The concept of "cash is king" describes the importance of sufficient cash as an asset in the business for short term operations, purchases and acquisitions. A company could have a large amount of accounts receivables on its balance sheet which would also increase equity, but the company could still be short on cash with which it can make purchases, including paying wages to workers for labor. Unless it was able to convert its accounts receivable and other current assets to cash quickly, it could fail and be technically bankrupt despite a positive net worth.

History

The origin of "cash is king" is unclear. The phrase became popularized following the global stock market crash of 1987 by Pehr G. Gyllenhammar, then CEO of Swedish car group Volvo.[1]

Since 2000, the expression, "cash is king", has occasionally appeared in articles on the investing website Motley Fool,[2] and is part of radio host Dave Ramsey's hourly show introduction

The phrase was frequently used by billionaire property developer Alex Spanos, whose 2002 book, Sharing the Wealth: My Story,[3] includes the phrase, used as a chapter title, and later adopted by another NFL team owner of Greek heritage, Jack Welch.[4]

Widely used during the global financial crisis of 2007–2008 and the Great Recession that followed, the phrase was also often used to describe companies which could avoid share issues or bankruptcy.[citation needed]

The phrase is often used by convicted jewel thief Larry Lawton,[5] although in a different context to mean it is best to rob cash as you do not have to sell it to a fence, potentially making the criminal process riskier. This phrase appears on his merchandise.[6]

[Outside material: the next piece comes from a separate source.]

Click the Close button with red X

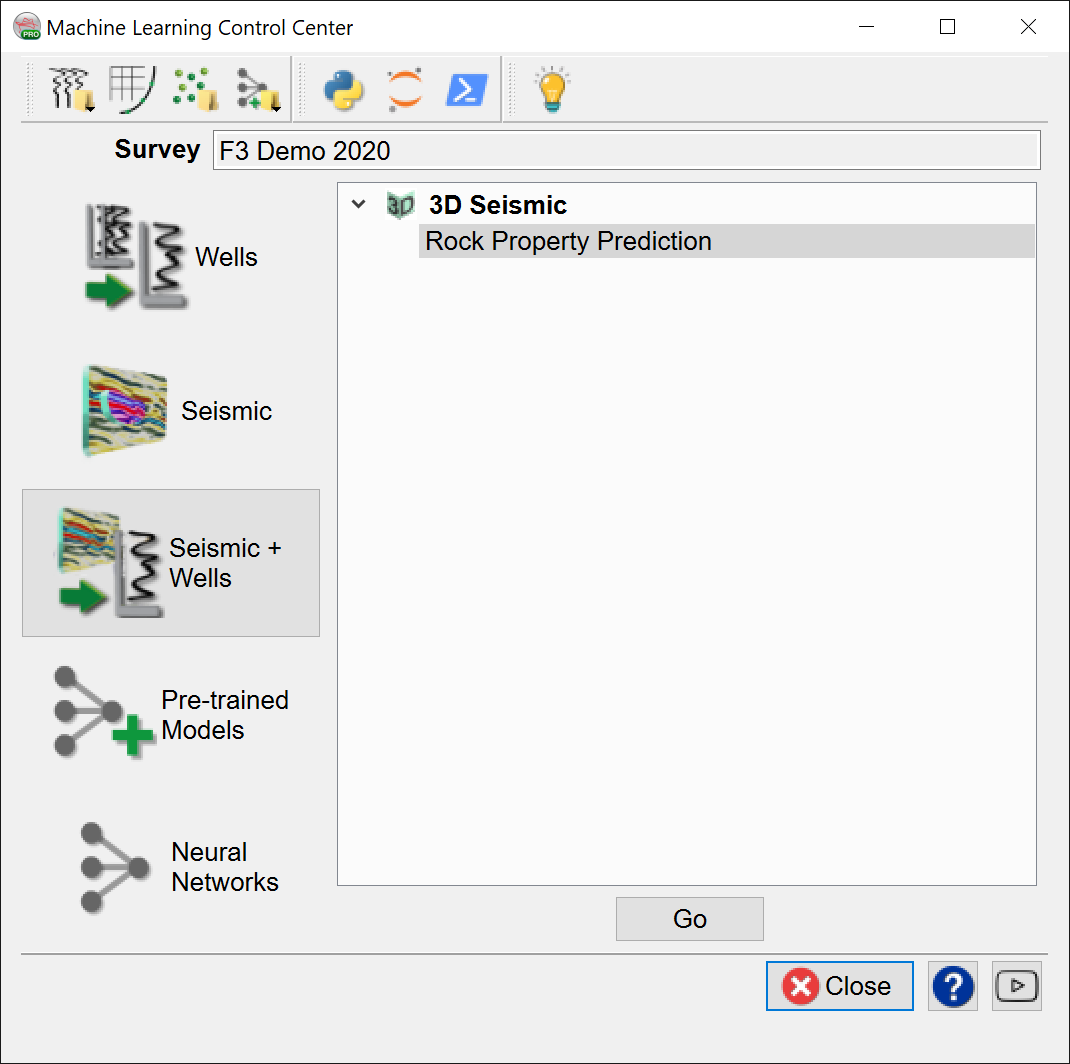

The phrase has been repurposed more recently to indicate opposition to the increasing trend of transactions being made using card rather than physical currency.[7] This meaning is different to the original usage because, from an accountancy perspective, there is no significant distinction between cash held in a bank and physical currency. The original usage suggests the superiority of liquid assets over fixed assets, but in this repurposed usage, the distinction made is between physical currency and cash reserves held digitally with a financial institution.